• WHAT YOU ARE ASKED TO DO: Only lines with the string "agent" should be returned from the data below.

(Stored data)
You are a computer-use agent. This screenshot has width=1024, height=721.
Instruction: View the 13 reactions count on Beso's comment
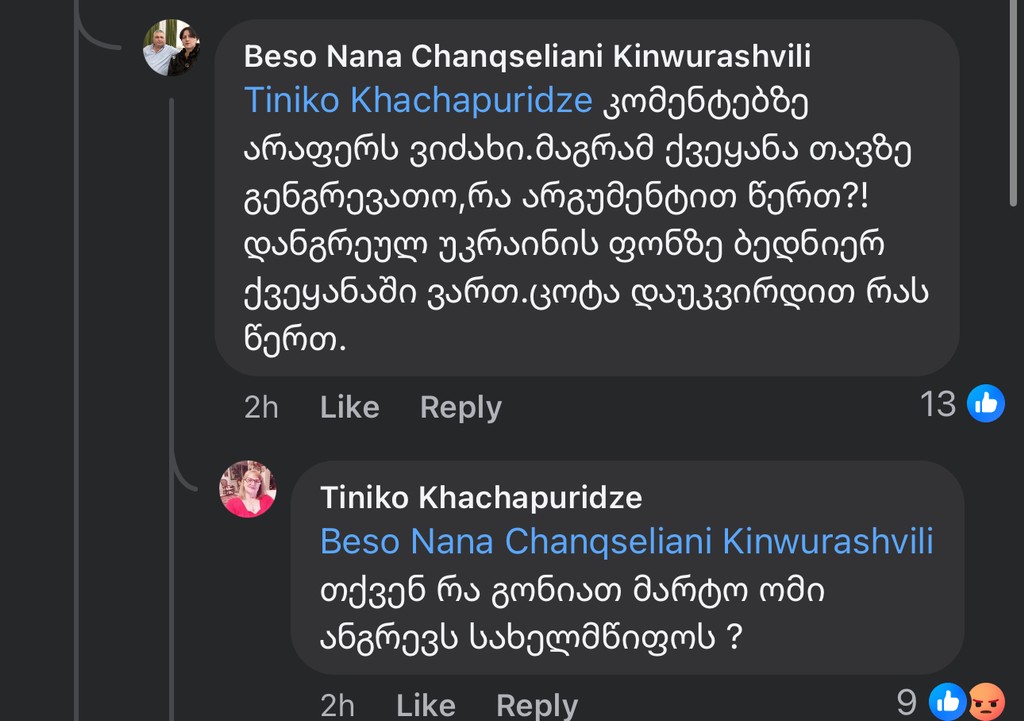(x=938, y=404)
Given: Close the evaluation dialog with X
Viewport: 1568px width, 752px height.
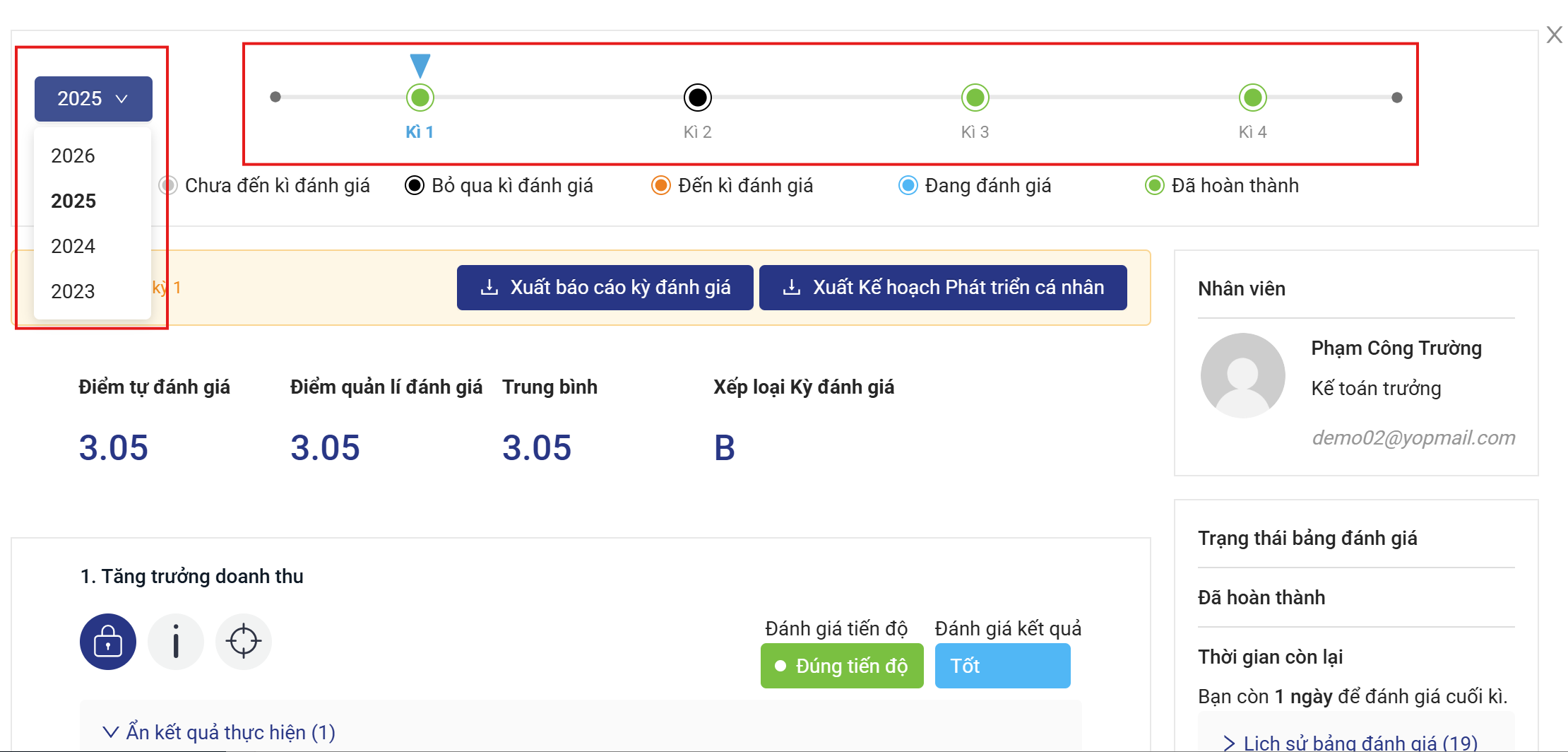Looking at the screenshot, I should (1554, 35).
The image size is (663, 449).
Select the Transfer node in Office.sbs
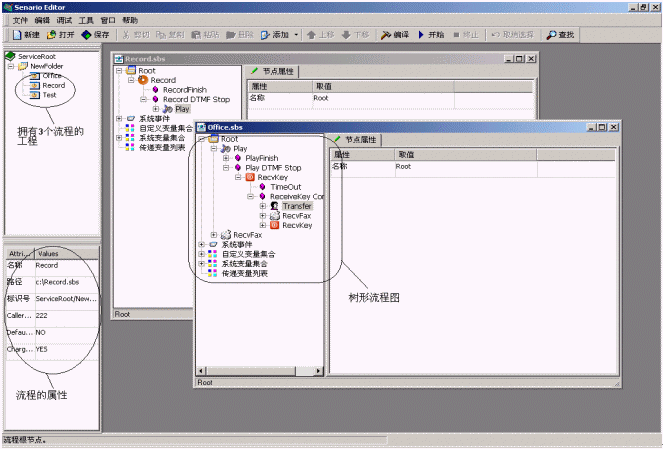tap(297, 205)
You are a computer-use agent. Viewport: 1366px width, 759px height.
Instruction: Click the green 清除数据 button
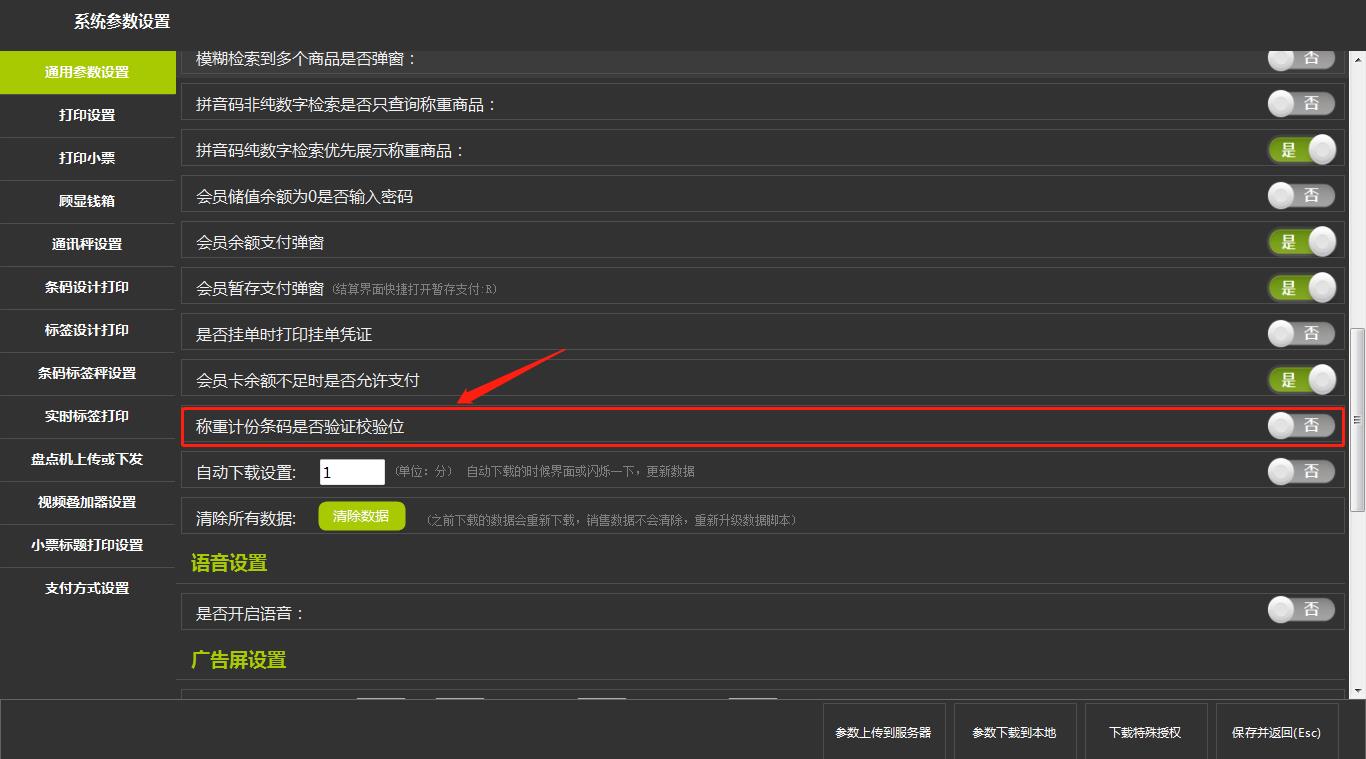click(x=361, y=517)
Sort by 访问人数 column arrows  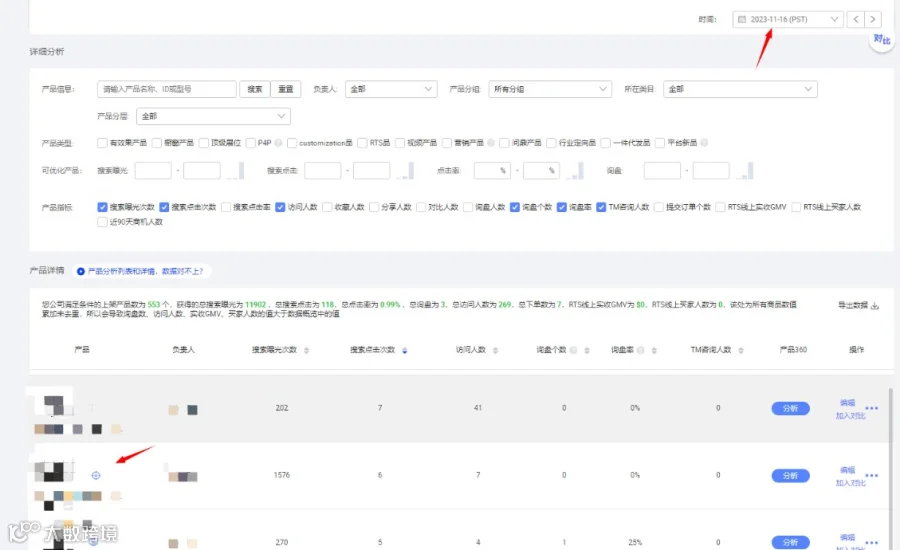495,350
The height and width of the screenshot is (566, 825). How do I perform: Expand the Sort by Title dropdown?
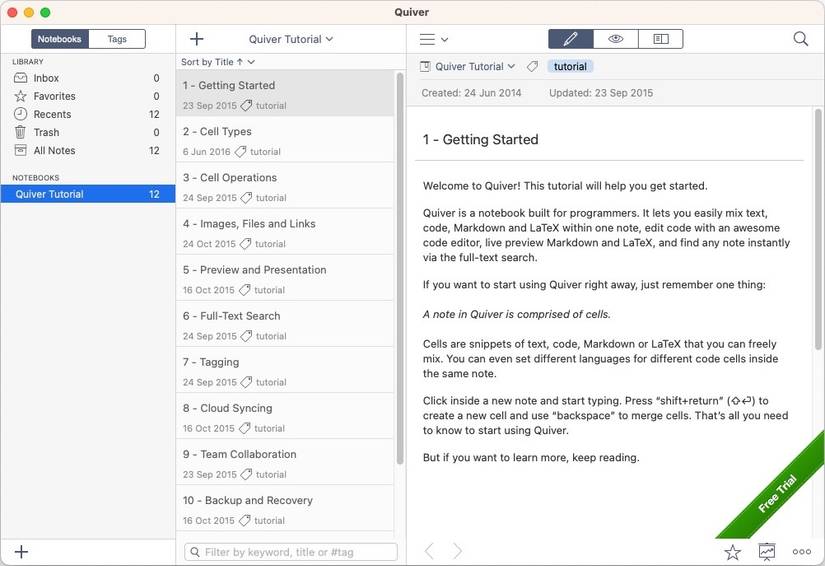(218, 62)
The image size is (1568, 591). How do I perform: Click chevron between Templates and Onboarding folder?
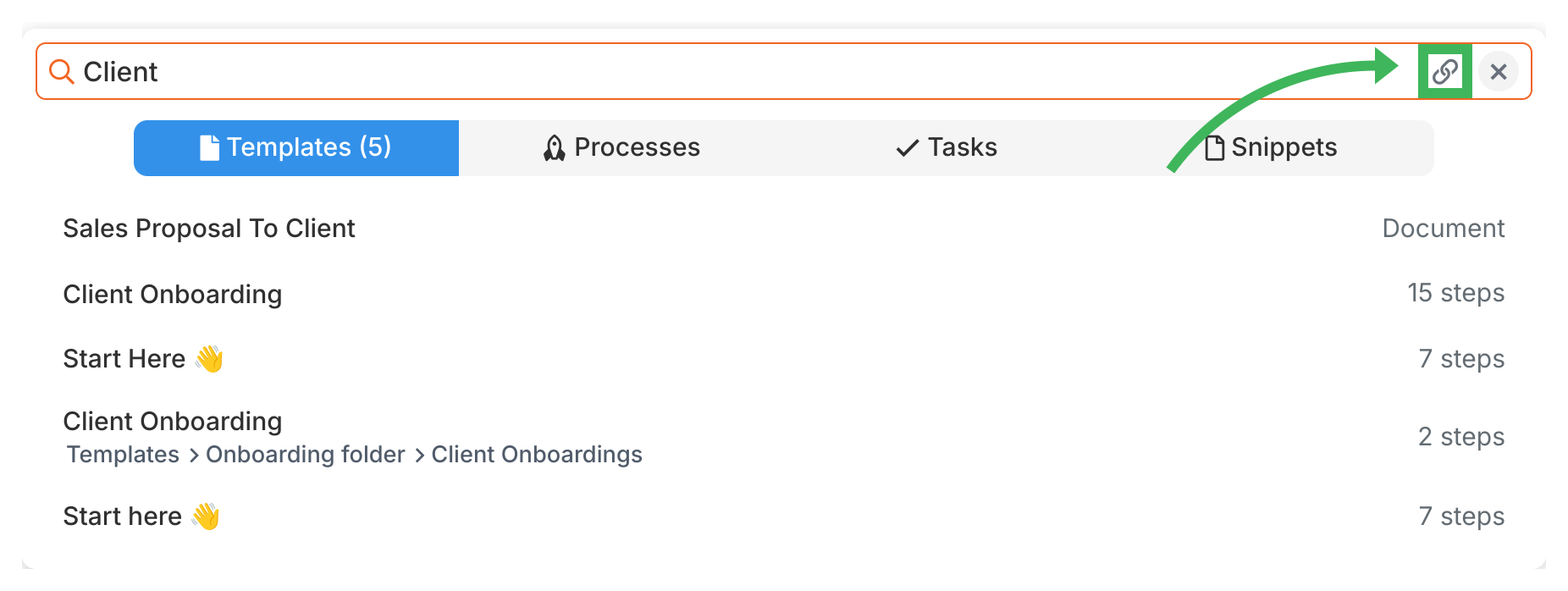click(194, 456)
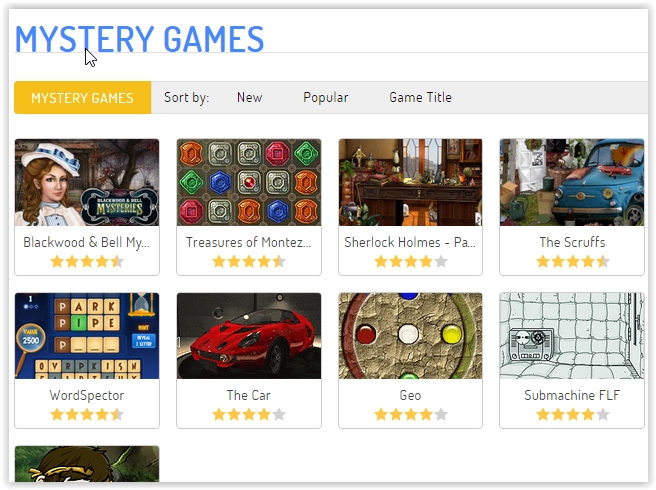The width and height of the screenshot is (656, 490).
Task: Sort games by New
Action: tap(249, 97)
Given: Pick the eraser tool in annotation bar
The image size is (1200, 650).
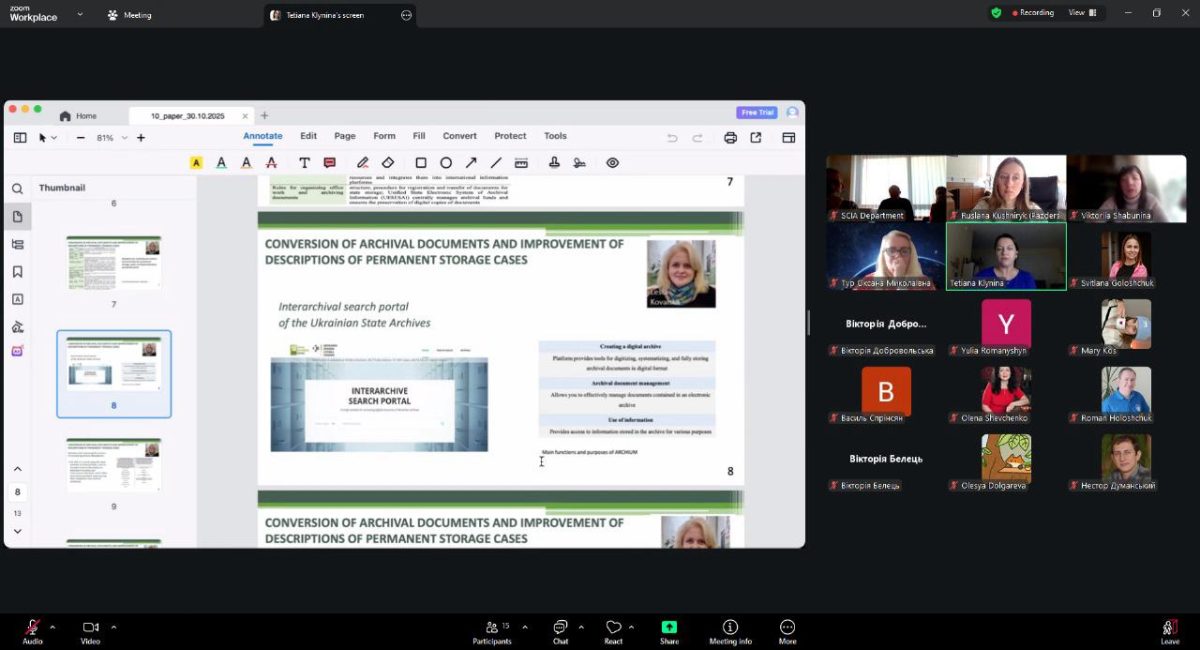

• WRITTEN RESPONSE:
You are a computer-use agent. This screenshot has width=1024, height=721.
You are a computer-use agent. Viewport: 1366px width, 759px height.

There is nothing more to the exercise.